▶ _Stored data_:
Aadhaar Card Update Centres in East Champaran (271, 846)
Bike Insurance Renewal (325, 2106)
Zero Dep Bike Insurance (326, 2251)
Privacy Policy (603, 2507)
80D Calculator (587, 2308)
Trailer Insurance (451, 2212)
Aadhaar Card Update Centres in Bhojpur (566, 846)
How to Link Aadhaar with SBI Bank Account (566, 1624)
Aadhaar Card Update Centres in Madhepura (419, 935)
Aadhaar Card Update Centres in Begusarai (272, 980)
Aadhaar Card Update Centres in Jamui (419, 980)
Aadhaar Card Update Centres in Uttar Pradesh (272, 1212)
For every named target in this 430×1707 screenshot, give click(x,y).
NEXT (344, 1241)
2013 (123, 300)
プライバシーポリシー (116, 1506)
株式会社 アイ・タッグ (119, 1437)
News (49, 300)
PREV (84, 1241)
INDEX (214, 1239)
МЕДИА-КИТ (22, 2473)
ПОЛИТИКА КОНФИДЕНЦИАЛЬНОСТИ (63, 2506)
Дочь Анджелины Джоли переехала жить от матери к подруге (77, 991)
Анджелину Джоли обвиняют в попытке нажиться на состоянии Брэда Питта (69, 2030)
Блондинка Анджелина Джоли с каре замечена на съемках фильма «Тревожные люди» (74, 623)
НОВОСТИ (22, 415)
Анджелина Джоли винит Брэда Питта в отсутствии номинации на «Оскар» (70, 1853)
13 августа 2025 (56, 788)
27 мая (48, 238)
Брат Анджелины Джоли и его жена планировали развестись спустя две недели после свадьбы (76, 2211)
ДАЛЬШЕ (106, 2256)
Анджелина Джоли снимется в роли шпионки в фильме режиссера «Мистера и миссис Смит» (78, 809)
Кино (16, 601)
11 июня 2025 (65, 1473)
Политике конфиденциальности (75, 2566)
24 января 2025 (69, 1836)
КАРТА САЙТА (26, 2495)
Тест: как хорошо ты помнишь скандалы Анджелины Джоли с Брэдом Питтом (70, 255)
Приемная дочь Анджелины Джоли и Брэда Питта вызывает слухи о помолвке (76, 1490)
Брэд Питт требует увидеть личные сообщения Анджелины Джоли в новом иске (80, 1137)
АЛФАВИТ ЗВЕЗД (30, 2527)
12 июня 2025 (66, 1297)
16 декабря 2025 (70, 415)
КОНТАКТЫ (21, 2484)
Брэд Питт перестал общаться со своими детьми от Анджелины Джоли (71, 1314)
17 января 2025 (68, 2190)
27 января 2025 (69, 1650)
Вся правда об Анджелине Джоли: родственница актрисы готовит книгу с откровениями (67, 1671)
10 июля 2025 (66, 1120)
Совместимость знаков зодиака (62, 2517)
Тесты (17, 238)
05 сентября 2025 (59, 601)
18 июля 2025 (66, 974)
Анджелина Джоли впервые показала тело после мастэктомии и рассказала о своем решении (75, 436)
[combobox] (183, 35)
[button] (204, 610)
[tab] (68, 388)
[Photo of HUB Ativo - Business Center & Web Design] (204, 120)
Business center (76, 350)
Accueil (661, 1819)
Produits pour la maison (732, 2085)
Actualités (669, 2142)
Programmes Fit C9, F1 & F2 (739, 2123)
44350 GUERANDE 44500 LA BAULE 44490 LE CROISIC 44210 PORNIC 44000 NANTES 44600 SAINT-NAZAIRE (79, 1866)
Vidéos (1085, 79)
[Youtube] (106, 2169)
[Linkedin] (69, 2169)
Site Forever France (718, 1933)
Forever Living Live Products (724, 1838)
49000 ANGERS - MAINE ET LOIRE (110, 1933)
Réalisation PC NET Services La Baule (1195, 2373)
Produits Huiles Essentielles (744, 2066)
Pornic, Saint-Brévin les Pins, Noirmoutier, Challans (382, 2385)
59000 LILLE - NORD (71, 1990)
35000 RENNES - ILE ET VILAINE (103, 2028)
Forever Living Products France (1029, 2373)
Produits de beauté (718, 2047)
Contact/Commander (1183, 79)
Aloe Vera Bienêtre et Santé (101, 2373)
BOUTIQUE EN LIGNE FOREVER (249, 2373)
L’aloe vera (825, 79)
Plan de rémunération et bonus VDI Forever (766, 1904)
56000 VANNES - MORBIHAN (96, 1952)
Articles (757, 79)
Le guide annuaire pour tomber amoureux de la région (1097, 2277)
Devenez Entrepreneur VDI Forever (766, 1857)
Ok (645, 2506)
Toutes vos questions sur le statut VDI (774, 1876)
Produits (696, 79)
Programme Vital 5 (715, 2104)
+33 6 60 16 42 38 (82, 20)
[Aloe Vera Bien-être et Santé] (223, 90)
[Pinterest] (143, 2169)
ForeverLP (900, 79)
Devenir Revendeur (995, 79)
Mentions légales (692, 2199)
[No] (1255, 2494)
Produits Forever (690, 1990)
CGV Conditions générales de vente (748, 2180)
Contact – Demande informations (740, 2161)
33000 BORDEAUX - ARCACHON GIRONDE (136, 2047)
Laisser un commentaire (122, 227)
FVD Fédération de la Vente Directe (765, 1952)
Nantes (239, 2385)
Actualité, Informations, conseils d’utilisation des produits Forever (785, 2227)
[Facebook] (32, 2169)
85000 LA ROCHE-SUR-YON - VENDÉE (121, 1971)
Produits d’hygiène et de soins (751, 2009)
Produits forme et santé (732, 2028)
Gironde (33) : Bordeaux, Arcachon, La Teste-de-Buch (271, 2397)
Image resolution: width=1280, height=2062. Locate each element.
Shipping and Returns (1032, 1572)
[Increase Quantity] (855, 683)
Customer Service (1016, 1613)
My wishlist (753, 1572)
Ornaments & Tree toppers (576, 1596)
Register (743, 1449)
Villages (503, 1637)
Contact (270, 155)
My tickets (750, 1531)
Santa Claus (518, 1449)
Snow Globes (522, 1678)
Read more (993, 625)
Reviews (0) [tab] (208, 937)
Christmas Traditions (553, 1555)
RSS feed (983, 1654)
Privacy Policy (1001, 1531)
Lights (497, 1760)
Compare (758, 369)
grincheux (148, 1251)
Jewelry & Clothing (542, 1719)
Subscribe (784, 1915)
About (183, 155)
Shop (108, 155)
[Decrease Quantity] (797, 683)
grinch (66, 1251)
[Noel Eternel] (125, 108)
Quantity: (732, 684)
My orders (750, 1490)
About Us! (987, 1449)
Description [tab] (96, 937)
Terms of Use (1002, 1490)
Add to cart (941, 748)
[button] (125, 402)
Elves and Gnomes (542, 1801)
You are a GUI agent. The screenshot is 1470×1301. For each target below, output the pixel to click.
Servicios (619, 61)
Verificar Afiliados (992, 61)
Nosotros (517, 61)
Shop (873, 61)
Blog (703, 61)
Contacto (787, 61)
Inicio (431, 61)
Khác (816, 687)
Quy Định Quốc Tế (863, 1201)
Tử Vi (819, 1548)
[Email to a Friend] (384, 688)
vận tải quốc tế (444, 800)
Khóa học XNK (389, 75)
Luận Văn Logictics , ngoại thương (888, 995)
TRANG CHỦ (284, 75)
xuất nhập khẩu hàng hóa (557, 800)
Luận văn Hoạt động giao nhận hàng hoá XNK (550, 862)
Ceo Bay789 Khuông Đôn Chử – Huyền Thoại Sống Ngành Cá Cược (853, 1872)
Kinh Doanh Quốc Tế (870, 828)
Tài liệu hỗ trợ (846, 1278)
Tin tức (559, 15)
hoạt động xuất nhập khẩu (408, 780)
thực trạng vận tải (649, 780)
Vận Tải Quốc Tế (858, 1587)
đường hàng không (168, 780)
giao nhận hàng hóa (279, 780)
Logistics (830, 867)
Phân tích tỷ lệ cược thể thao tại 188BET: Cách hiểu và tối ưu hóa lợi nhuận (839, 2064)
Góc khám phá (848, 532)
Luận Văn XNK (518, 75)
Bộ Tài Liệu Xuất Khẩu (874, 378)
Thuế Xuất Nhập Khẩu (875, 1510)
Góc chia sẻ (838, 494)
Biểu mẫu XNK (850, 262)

▶ _Task goal_: Every line containing the string "Quantity" is required; copy each such line from the data.

▶ _Answer to the problem_:
[Increase Quantity] (855, 683)
[Decrease Quantity] (797, 683)
Quantity: (732, 684)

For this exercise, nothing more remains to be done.